Once the `FEBasis` has been defined the creation of the finite element space is a quite easy task. As it has been already said at the beginning of this section the finite element space is spanned by an object called `DoFHandler`. This data type combines the bases of the finite element space with the topological information. The following example illustrates the declaration and instantiation of the `DoFHandler`

Example 2.3. A possible dof handler declaration

```#include "febasis/febasis.hpp"
#include "dof_handler/dof_handler.hpp"
using namespace betl;
// lowest order lagrangian functions on flat triangles
typedef FEBasis< Element<3>,
CONSTANT,
Discontinuous,
LagrangeTraits > feb_e3_const_disc_lagr_t;
// declare the dof handler data type
typedef DoFHandler< feb_e3_const_disc_lagr_t > dofhandler_t;
// instantiate the dofhandler
dofhandler_t dofhandler;
// span the finite element space
dofhandler.distributeDoFs( mesh.e_begin(), mesh.e_end() );
```

In Example 2.3, “A possible dof handler declaration” the `mesh` object has not been declared but one might deduce that this variable represents the mesh on which the analysis will take place.

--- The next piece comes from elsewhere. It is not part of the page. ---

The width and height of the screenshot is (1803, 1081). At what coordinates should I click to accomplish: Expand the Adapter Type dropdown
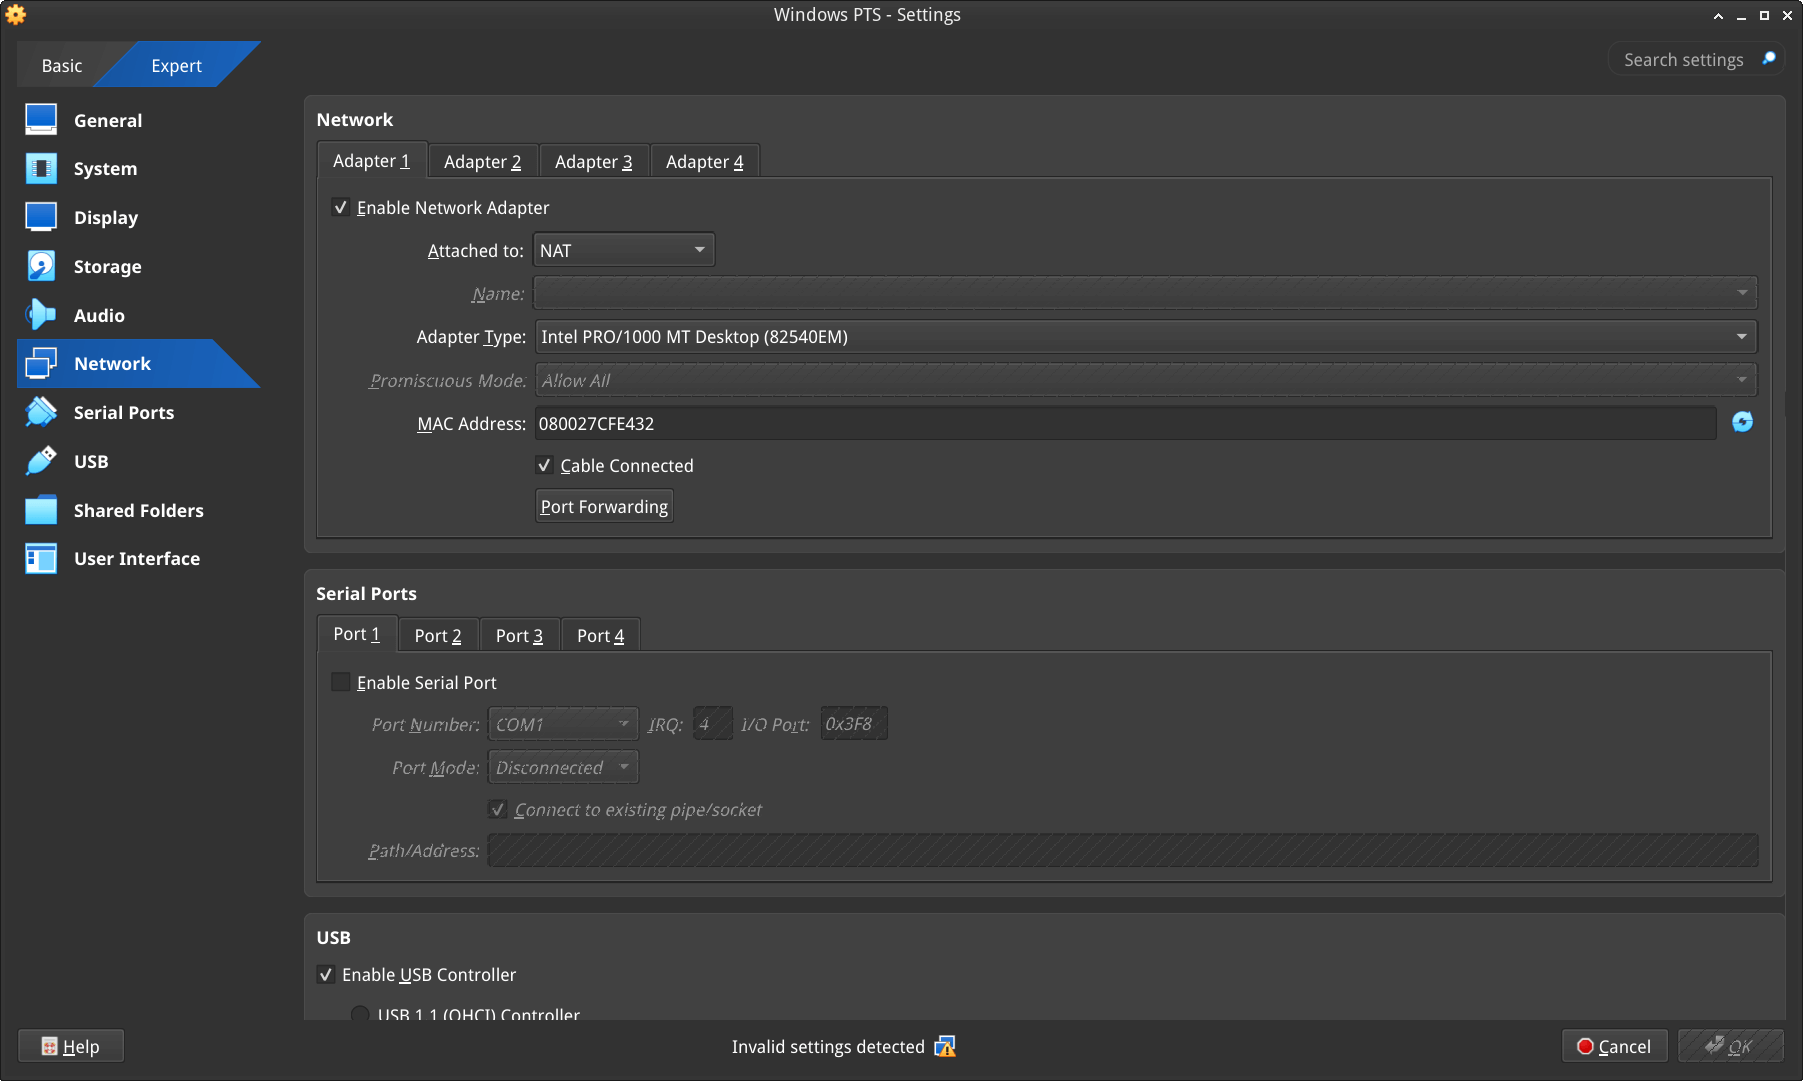(1145, 337)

Moreover, the creation of the finite element space's basis has been directly taken from Example 2.1, “Possible finite element basis declarations”. As you see the creation of the finite element step involves three steps:

• Declare the dof handler type

• Instantiate the dof handler object

• Distribute the dofs by providing two forward iterators to a range of elements

Please refer to the section called “Example 2: The DofHandler concept” for an example about the usage of the dof handler.